PROBLEM REQUIREMENTS
In the listing below, the lines starting at the line with "Where should I" and ending at the line with "Screen dimensions: 921x1165" are to be output verbatim. Images stay out of the copy.

MATERIAL PROVIDED
####################
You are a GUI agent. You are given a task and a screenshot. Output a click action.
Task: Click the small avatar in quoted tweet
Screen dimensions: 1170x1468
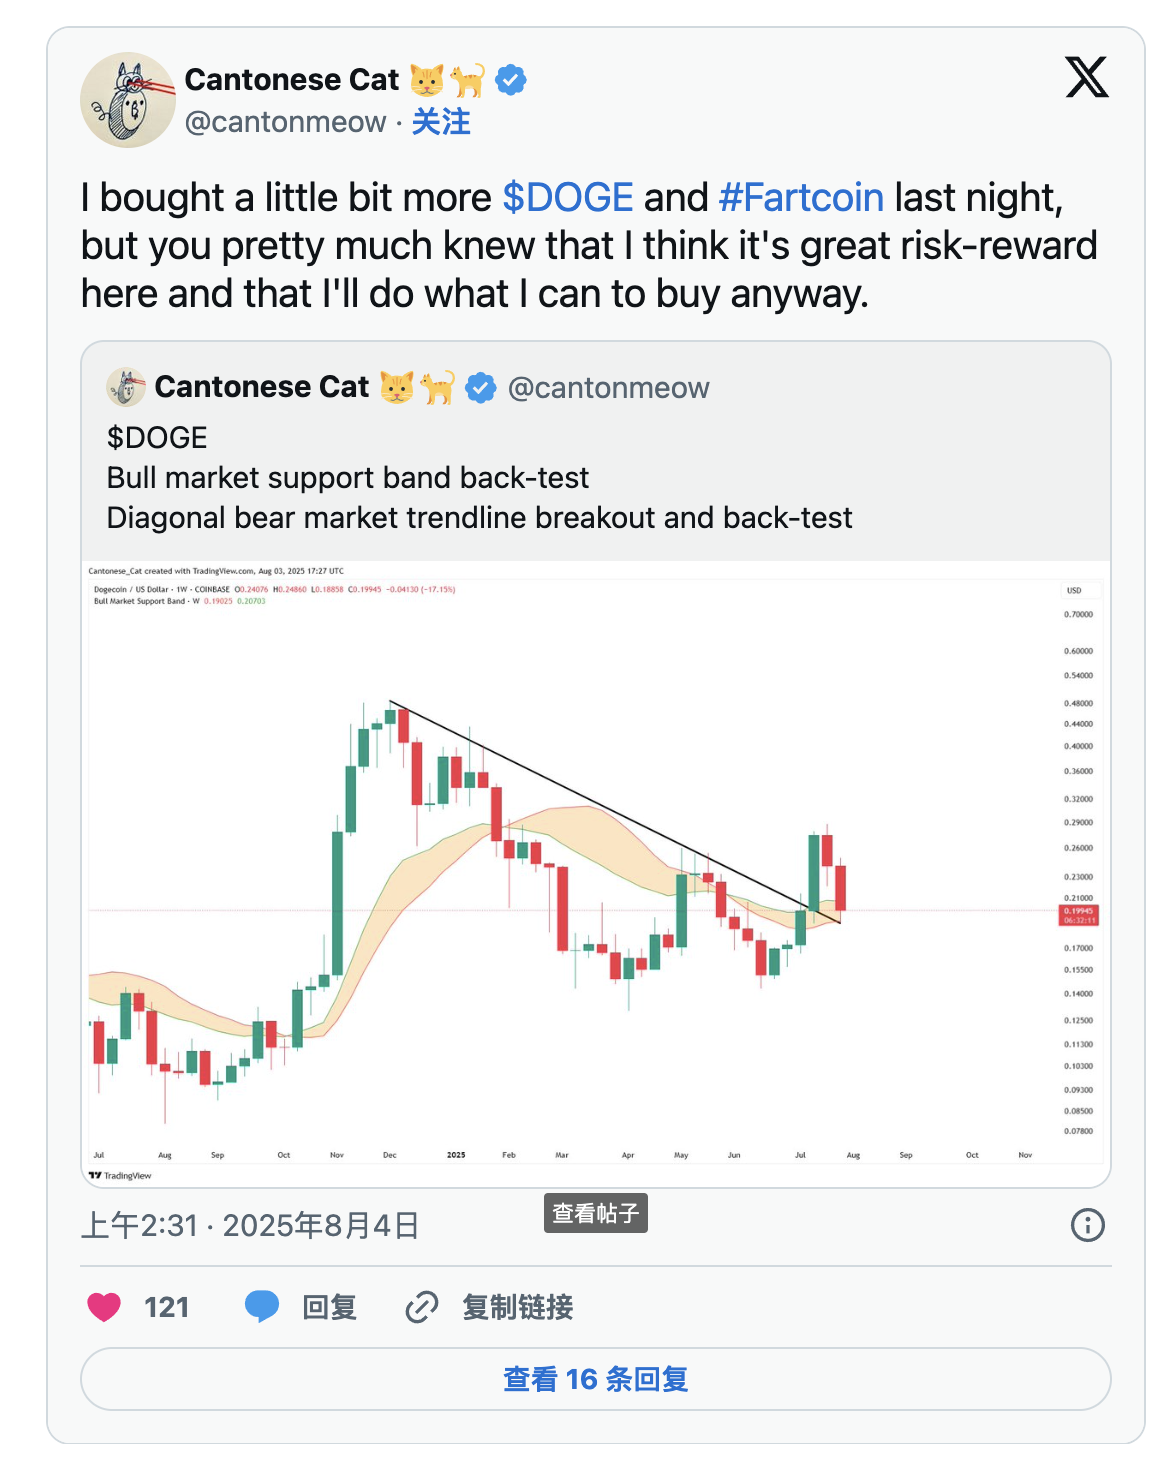pyautogui.click(x=126, y=387)

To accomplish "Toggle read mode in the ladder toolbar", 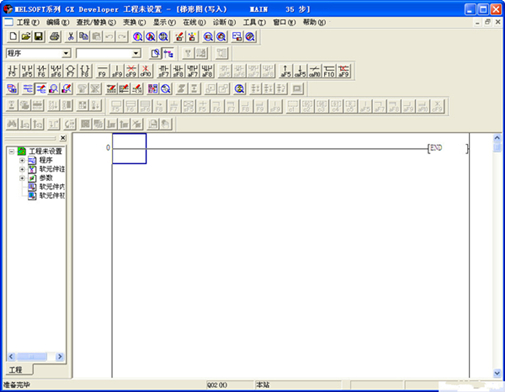I will click(28, 89).
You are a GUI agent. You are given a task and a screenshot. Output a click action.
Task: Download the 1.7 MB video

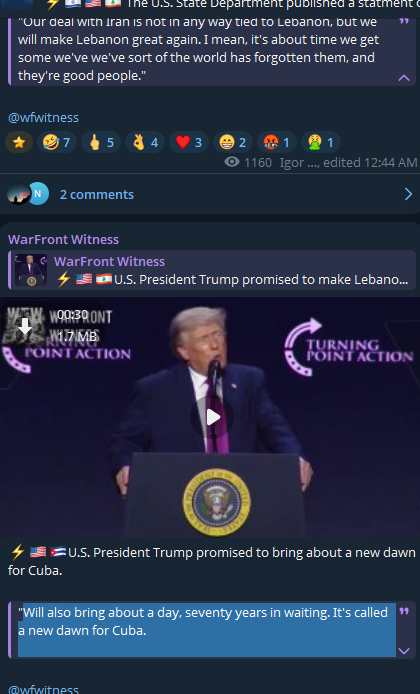(x=25, y=327)
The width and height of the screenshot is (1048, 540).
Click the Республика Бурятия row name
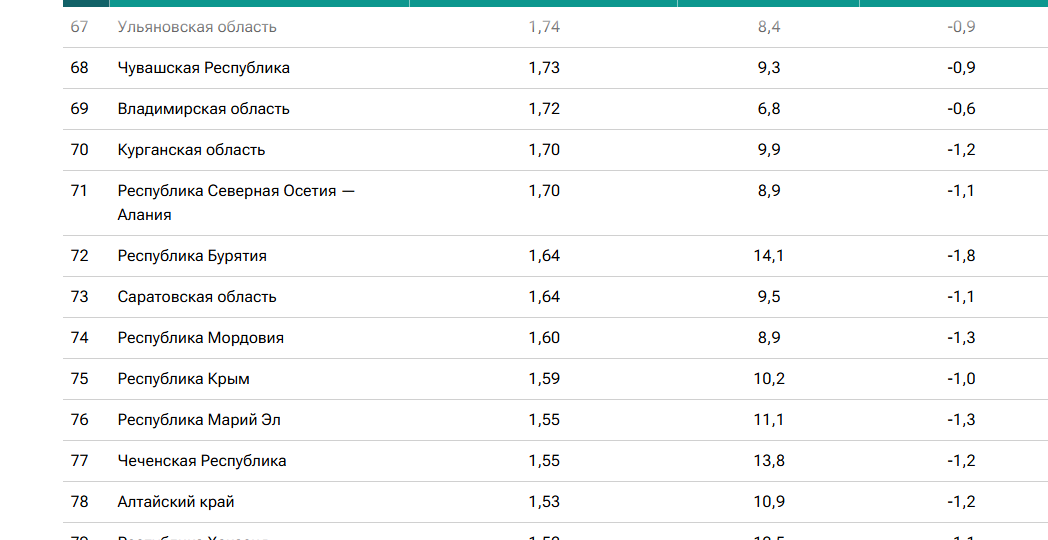(x=192, y=256)
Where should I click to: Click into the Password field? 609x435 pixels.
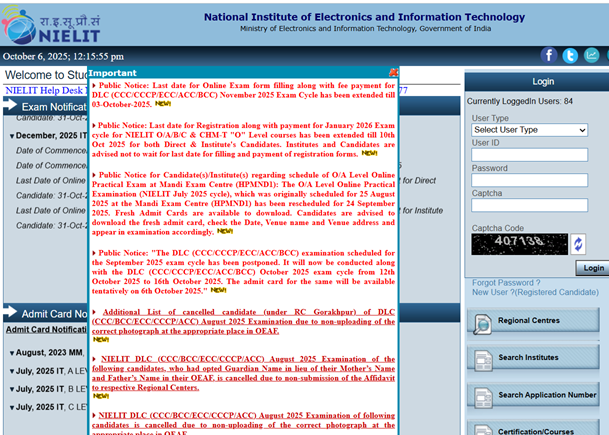[x=528, y=180]
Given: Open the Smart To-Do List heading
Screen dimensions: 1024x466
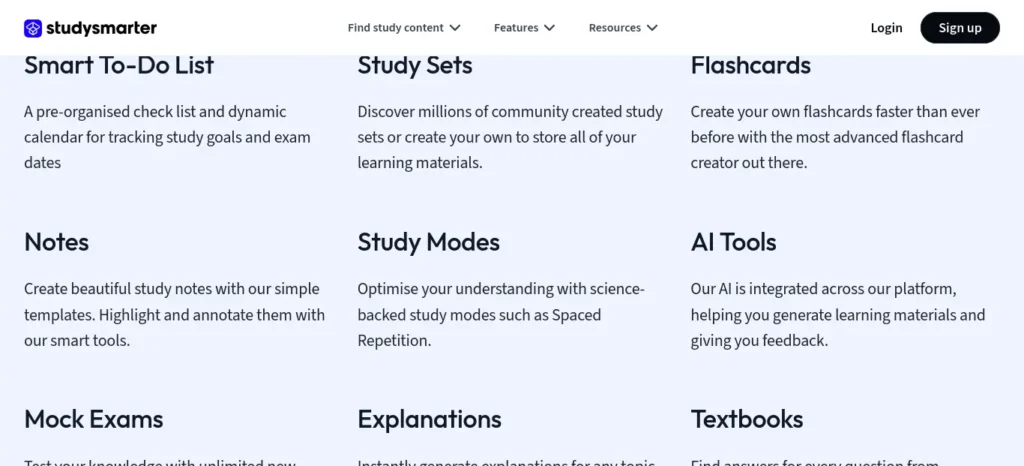Looking at the screenshot, I should click(x=120, y=65).
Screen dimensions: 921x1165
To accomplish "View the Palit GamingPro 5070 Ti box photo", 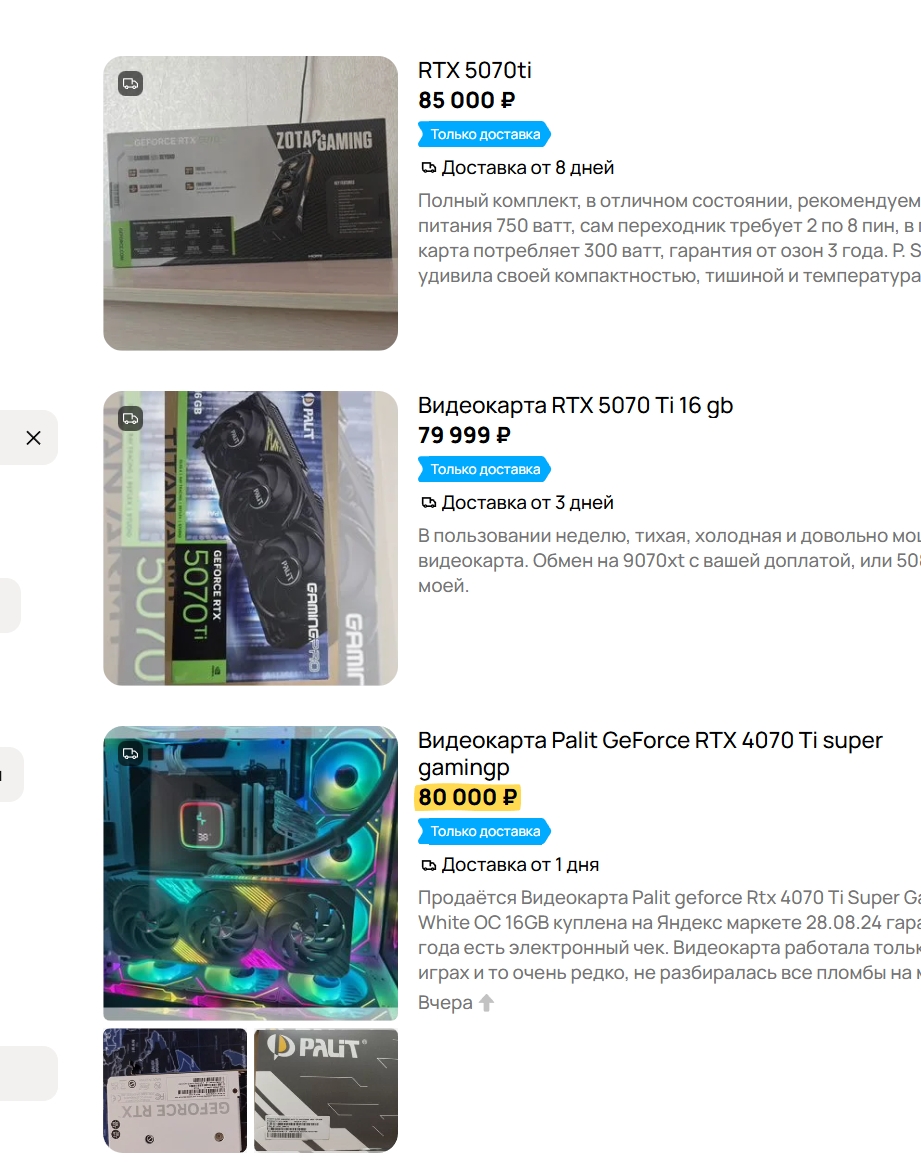I will click(250, 538).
####################
WRITTEN RESPONSE
Where should I click to: Click into the Password field? 609x435 pixels.
[x=528, y=180]
Given: Open the Smart To-Do List heading
Screen dimensions: 1024x466
Looking at the screenshot, I should click(x=120, y=65).
Screen dimensions: 921x1165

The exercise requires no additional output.